Data on locating visible targets:
—————
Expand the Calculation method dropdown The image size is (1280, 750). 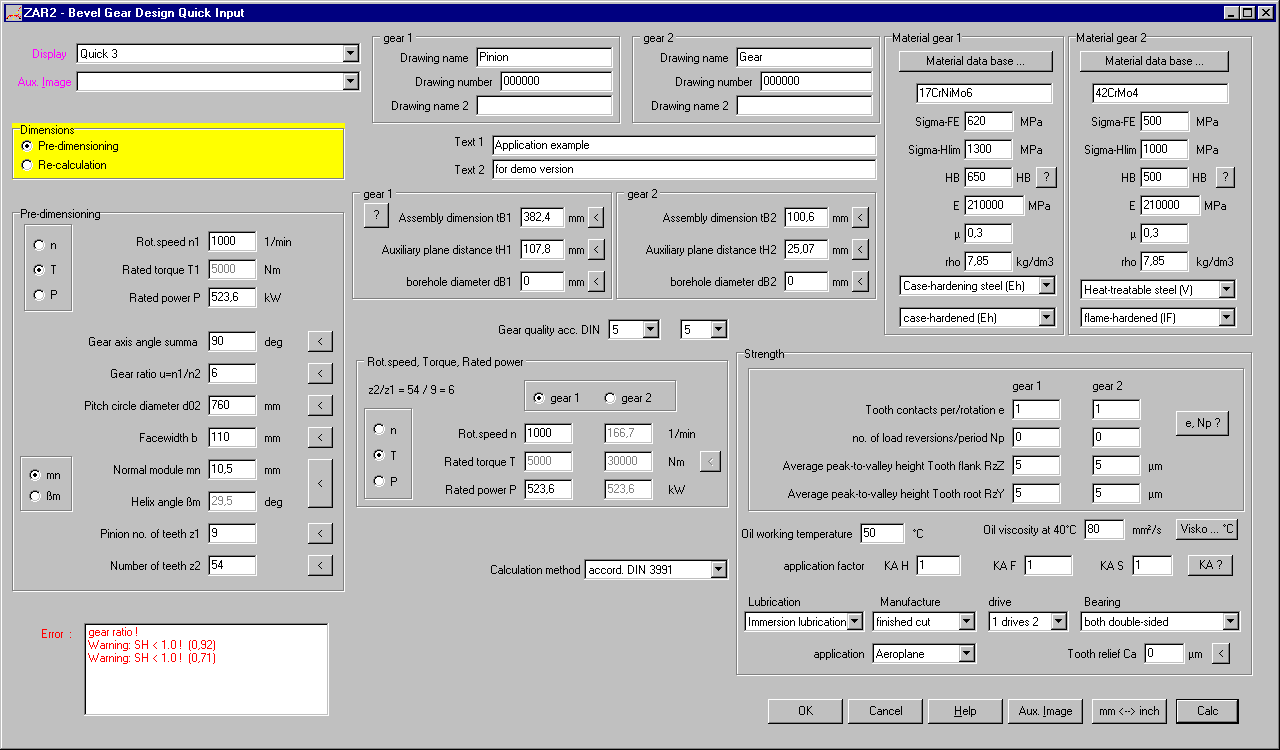[x=718, y=570]
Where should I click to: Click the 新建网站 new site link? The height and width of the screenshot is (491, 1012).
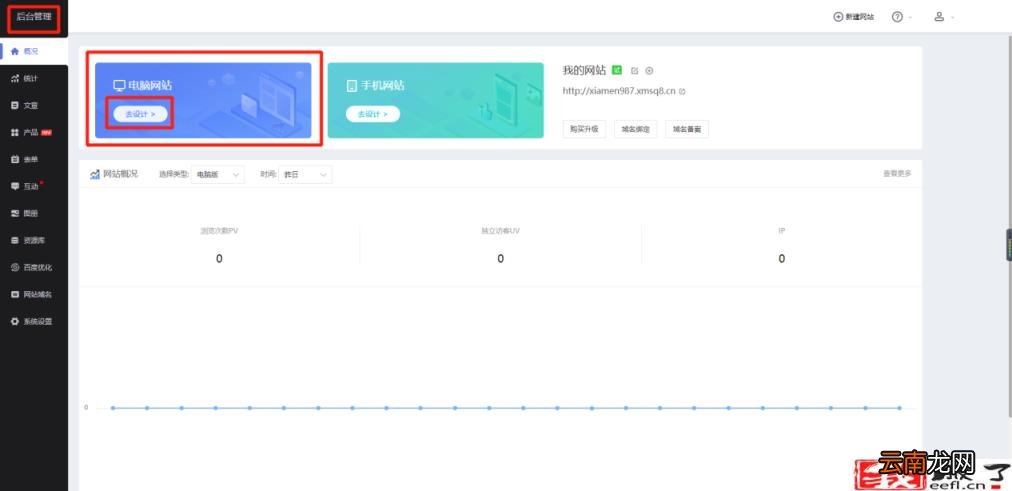(853, 17)
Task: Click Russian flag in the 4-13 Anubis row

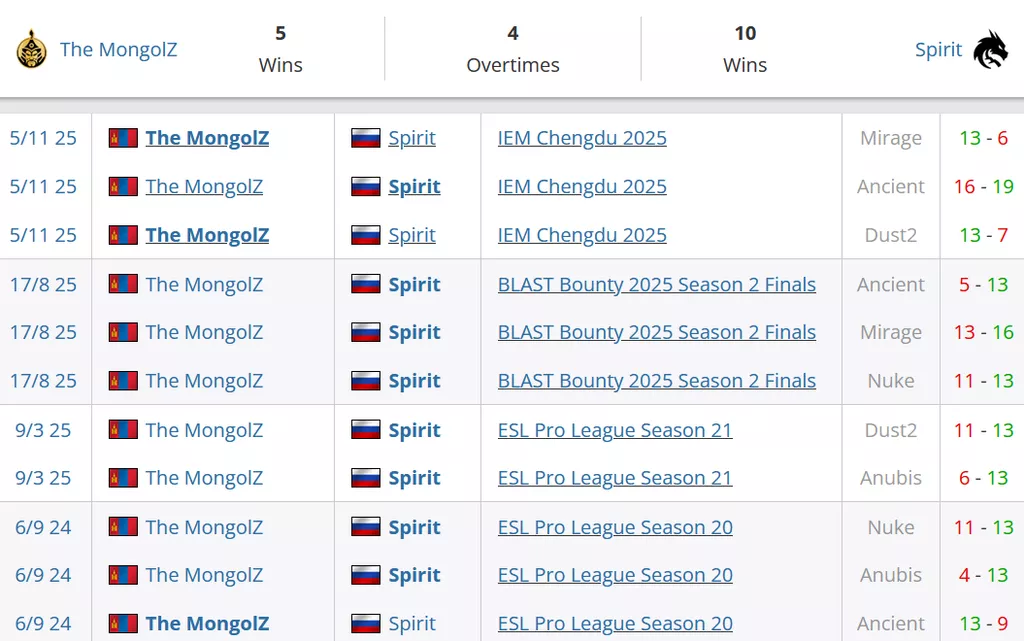Action: pyautogui.click(x=366, y=575)
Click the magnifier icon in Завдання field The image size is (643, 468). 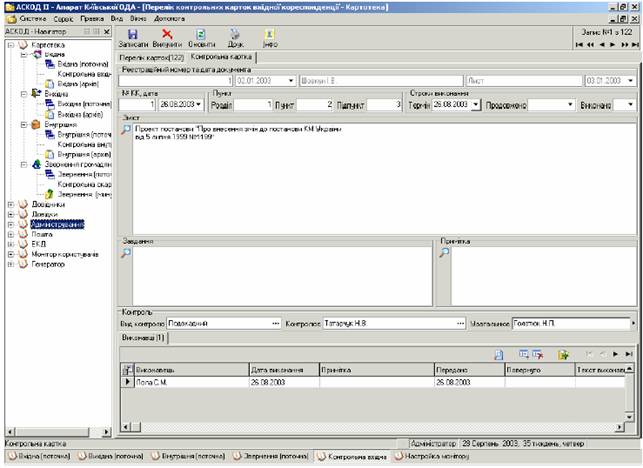click(126, 253)
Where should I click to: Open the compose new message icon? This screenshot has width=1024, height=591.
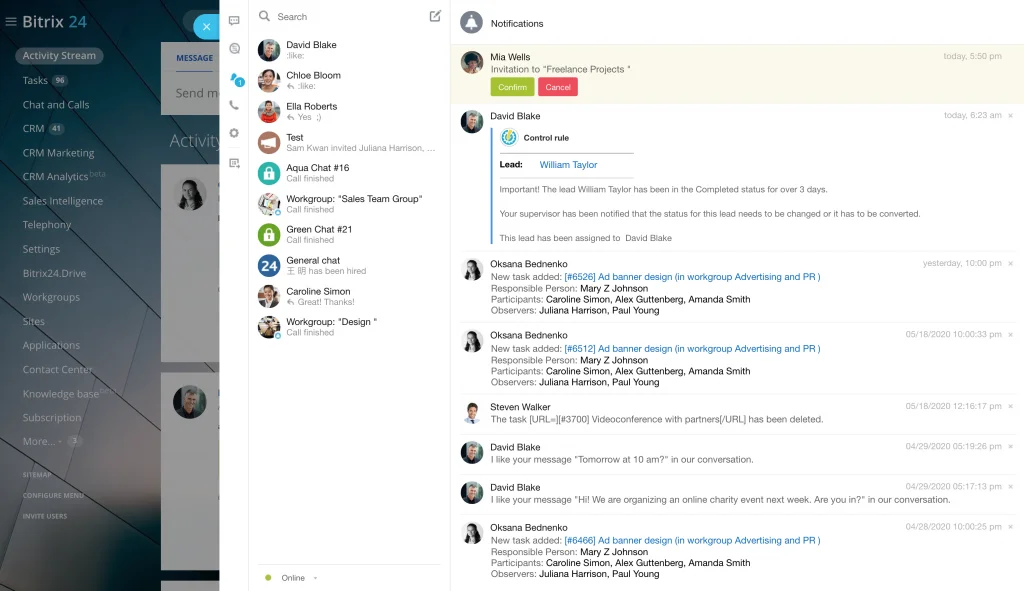[x=434, y=16]
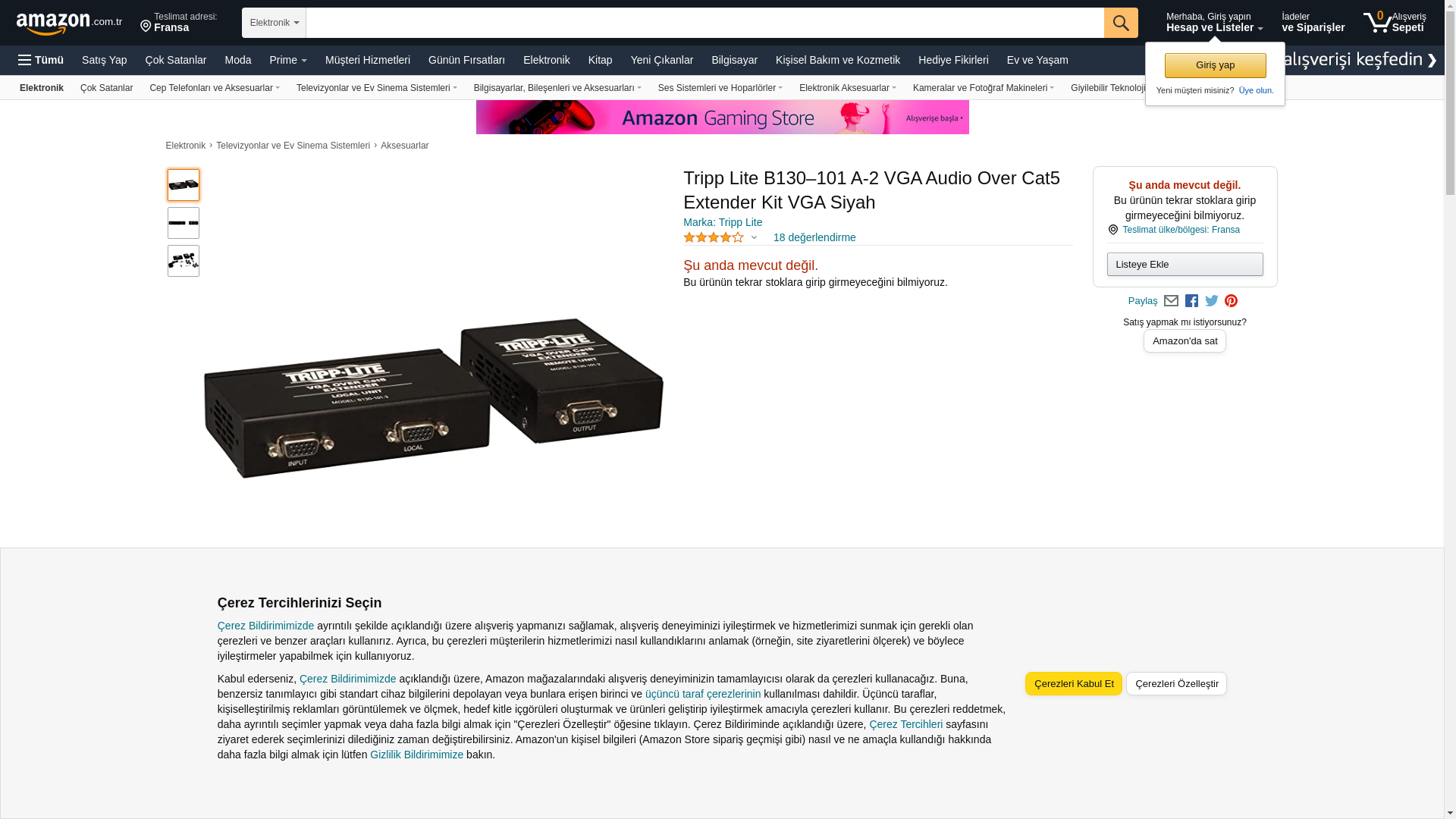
—————
Convert the lines of the records starting at the line that contains "Where should I click to: Click" and ending at the line that contains "Action: pyautogui.click(x=366, y=575)" into a JSON list of strings, one string per line, with blank lines omitted. Leave the pictures out of the answer.

● **The response**:
[
  "Where should I click to: Click the 新建网站 new site link? The height and width of the screenshot is (491, 1012).",
  "(853, 17)",
  "Task: Click Russian flag in the 4-13 Anubis row",
  "Action: pyautogui.click(x=366, y=575)"
]